An Examination of the Genetic and Environmental Interactions Between the Alcohol Flushing Syndrome, the Hepatitis B Virus, and the Incidence of Hepatocellular Carcinomas
—Jeremy Chin Foin
—David Glenn Smith, Department of Anthropology
Introduction
Moderate to severe alcohol sensitivity is a well-known characteristic that has been observed in many Asiatic populations. The classic symptoms of alcohol sensitivity—facial flushing, elevated skin temperature, headache, peripheral vasodilation, tachycardia, and nausea and/or vomiting—are so closely associated with Asians in the broader culture that the flushing syndrome is colloquially known as the “Oriental Flush.” Researchers have discovered a correlation between individuals who exhibit the flushing syndrome (“flushers”) and excess acetaldehyde, which is a breakdown product of ethanol metabolism. However, until recently, the reason that such individuals have such abnormally high levels of acetaldehyde circulating in their bloodstreams has been murky, as well as why such a trait is selectively maintained in certain populations. While researchers now have a solid understanding of the biochemistry of the flushing reaction, the adaptive benefits of ALDH-mediated alcohol sensitivity remain much more ambiguous. While a variety of mechanisms have been proffered to explain the existence of the trait, one of the most convincing hypotheses postulates that the ALDH2*2 mutation confers protection against Hepatitis B-induced liver cancer, a disease that occurs at high rates in many Asian populations.
Discussion
Ethanol metabolism in humans is a multistage process that involves several different enzymes. In normal individuals, ethanol is first catalyzed into acetaldehyde by alcohol dehydrogenase (ADH), which is then converted to acetic acid by aldehyde dehydrogenase (ALDH) or cytochrome P-4502E1 (Iwahashi and Suwaki 1998; Mizoi et al. 1994). This underlying process initially led researchers to suspect that an atypical bioenzymatic pathway (or pathways) was probably responsible for alcohol sensitivity in Asians. Stamatoyannopoulos et al. (1975) were the first to propose a genetic basis for the observed difference by suggesting that the flushing syndrome was due to the presence of a high Km mutant form of the ADH enzyme. Given that acetaldehyde is known to cause symptoms of alcohol intoxication, it was hypothesized that individuals with the highly active form of ADH would quickly accumulate high levels of acetaldehyde in their bloodstreams, along with the associated flushing syndrome (Stamatoyannopoulos et al. 1975; Asmussen et al. 1948; von Wartburg et al. 1965).

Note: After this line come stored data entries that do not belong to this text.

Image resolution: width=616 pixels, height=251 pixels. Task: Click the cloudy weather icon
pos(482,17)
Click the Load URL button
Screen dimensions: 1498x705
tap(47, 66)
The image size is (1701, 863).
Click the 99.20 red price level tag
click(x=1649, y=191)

Even so, while polymorphism of the ADH allele appeared to have a strong influence in the expression of the flushing syndrome, there remained lingering doubt that fast-acting ADH was solely responsible. Although the gene frequency of the atypical ADH allele in the Japanese population is quite high (90%), flushing symptoms occur in only about 50% of those same individuals (Goedde et al. 1979). The incongruity between high ADH frequencies and a middling rate of flushing responses led researchers to pursue other enzymatic pathways that might yield a statistically stronger correlation. Goedde et al. (1979) proposed a different hypothesis to explain high acetaldehyde blood levels in affected individuals, based on Greenfield and Pietruszko’s (1977) earlier discovery of two hepatic ALDH isozymes of differing bioactivity: a fast-migrating form (low Km for acetaldehyde, high Km for nicotinamide adenine dinucleotide, or NAD) and a slow-migrating form (high Km for acetaldehyde, low Km for NAD). Instead of rapid bioaccumulation of acetaldehyde due to abnormally rapid ethanol metabolism, Goedde et al. (1979) suggested that an ALDH isozyme with a low affinity for acetaldehyde could also lead to high levels in the bloodstream. Without the benefit of the active ALDH isozyme, acetaldehyde oxidation in affected individuals would be delayed by the sluggish characteristics of the slow-migrating mutant isozyme. This supposition has been largely confirmed by subsequent studies, which show no statistically significant difference in either the rate of ethanol metabolism between carriers of the normal and abnormal ADH allele, or in the rate of ethanol elimination between flushers and non-flushers (Edwards and Evans 1967; Mizoi et al. 1979).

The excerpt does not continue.